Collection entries
_ _ _ _ _ _ _

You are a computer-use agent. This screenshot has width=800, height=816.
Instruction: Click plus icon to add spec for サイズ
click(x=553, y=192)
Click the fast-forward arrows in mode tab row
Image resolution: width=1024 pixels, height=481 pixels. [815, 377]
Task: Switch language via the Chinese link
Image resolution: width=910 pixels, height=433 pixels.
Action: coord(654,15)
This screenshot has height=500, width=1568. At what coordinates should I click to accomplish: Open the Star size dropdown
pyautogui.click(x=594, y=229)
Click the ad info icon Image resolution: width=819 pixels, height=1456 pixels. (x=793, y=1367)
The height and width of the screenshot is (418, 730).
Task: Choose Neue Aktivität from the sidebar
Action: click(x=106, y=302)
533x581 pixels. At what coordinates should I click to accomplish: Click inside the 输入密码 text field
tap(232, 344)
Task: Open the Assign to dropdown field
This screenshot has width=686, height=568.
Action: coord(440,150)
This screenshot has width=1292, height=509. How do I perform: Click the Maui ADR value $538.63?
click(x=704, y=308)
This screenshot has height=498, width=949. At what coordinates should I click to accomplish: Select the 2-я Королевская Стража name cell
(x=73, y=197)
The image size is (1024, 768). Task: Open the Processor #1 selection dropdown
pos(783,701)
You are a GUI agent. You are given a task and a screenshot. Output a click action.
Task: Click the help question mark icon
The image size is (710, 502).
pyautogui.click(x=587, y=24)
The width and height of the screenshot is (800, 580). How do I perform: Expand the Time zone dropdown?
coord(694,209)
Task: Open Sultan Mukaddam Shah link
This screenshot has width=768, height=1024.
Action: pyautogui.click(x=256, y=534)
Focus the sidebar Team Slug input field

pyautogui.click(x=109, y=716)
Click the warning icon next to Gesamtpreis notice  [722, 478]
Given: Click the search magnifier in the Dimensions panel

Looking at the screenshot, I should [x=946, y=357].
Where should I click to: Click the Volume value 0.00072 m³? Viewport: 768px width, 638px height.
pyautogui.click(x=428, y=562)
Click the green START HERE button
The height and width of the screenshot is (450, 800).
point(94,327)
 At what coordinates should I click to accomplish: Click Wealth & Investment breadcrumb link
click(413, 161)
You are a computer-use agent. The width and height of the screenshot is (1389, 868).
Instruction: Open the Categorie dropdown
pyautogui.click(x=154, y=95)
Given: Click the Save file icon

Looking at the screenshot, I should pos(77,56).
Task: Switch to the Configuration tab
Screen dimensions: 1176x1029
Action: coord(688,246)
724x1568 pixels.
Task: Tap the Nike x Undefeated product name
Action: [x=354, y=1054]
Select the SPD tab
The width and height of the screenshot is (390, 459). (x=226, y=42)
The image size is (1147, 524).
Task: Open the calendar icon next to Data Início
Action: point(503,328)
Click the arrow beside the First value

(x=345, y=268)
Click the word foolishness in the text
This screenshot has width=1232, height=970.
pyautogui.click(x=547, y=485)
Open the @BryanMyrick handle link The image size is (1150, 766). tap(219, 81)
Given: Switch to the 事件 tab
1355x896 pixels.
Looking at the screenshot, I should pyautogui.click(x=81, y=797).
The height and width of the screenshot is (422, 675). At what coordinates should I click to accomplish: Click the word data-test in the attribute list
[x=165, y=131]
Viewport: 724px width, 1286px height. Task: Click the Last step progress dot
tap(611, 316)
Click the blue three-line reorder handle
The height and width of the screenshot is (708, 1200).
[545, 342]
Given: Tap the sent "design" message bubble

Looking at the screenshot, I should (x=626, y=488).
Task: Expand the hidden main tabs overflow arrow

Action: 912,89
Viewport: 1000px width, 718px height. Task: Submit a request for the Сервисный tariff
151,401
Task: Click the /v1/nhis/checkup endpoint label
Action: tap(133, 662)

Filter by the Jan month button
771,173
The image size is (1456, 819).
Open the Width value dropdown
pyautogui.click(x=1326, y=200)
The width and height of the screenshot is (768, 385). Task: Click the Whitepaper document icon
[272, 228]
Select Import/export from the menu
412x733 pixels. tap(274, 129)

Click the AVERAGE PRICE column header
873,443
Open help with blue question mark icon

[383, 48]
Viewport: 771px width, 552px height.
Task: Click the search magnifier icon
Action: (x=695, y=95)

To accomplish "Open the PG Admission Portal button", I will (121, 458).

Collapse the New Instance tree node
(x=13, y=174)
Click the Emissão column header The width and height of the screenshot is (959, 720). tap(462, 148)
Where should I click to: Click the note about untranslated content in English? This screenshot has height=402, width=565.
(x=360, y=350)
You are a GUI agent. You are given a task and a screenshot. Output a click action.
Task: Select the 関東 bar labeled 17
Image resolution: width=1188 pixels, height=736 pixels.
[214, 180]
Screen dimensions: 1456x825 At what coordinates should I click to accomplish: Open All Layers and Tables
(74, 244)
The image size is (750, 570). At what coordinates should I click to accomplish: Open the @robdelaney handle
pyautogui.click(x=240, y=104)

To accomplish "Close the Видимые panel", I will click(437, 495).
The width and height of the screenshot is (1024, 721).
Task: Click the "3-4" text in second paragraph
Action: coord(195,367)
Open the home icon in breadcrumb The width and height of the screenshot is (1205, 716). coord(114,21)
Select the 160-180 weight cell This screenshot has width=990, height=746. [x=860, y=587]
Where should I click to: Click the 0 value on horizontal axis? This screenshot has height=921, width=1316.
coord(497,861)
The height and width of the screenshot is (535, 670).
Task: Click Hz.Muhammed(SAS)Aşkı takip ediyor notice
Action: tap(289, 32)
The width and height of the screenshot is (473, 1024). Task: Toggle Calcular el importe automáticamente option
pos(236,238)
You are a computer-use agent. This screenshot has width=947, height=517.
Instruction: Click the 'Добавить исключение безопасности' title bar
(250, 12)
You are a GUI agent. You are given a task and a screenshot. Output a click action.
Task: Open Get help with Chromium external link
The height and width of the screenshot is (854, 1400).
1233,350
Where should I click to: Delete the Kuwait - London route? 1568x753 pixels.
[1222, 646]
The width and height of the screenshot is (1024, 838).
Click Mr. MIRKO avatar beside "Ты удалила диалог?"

_ _ _ _ _ _ _

**THE TASK**
Beginning at the top of the records above, transcribe each line exactly up to and including the line that holds "Click the warning".

**RESPONSE TO THIS TASK**
You are a computer-use agent. This screenshot has width=800, height=816.
Instruction: Click plus icon to add spec for サイズ
click(x=553, y=192)
Click the fast-forward arrows in mode tab row
Image resolution: width=1024 pixels, height=481 pixels. [815, 377]
Task: Switch language via the Chinese link
Image resolution: width=910 pixels, height=433 pixels.
Action: coord(654,15)
This screenshot has height=500, width=1568. At what coordinates should I click to accomplish: Open the Star size dropdown
pyautogui.click(x=594, y=229)
Click the ad info icon Image resolution: width=819 pixels, height=1456 pixels. (x=793, y=1367)
The height and width of the screenshot is (418, 730).
Task: Choose Neue Aktivität from the sidebar
Action: click(x=106, y=302)
533x581 pixels. At what coordinates should I click to accomplish: Click inside the 输入密码 text field
tap(232, 344)
Task: Open the Assign to dropdown field
This screenshot has width=686, height=568.
Action: coord(440,150)
This screenshot has width=1292, height=509. How do I perform: Click the Maui ADR value $538.63?
click(x=704, y=308)
This screenshot has height=498, width=949. At what coordinates should I click to accomplish: Select the 2-я Королевская Стража name cell
(x=73, y=197)
The image size is (1024, 768). Task: Open the Processor #1 selection dropdown
pos(783,701)
You are a GUI agent. You are given a task and a screenshot. Output a click action.
Task: Click the help question mark icon
The image size is (710, 502).
pyautogui.click(x=587, y=24)
The width and height of the screenshot is (800, 580). How do I perform: Expand the Time zone dropdown?
coord(694,209)
Task: Open Sultan Mukaddam Shah link
This screenshot has width=768, height=1024.
Action: pyautogui.click(x=256, y=534)
Focus the sidebar Team Slug input field

pyautogui.click(x=109, y=716)
Click the warning icon next to Gesamtpreis notice  [722, 478]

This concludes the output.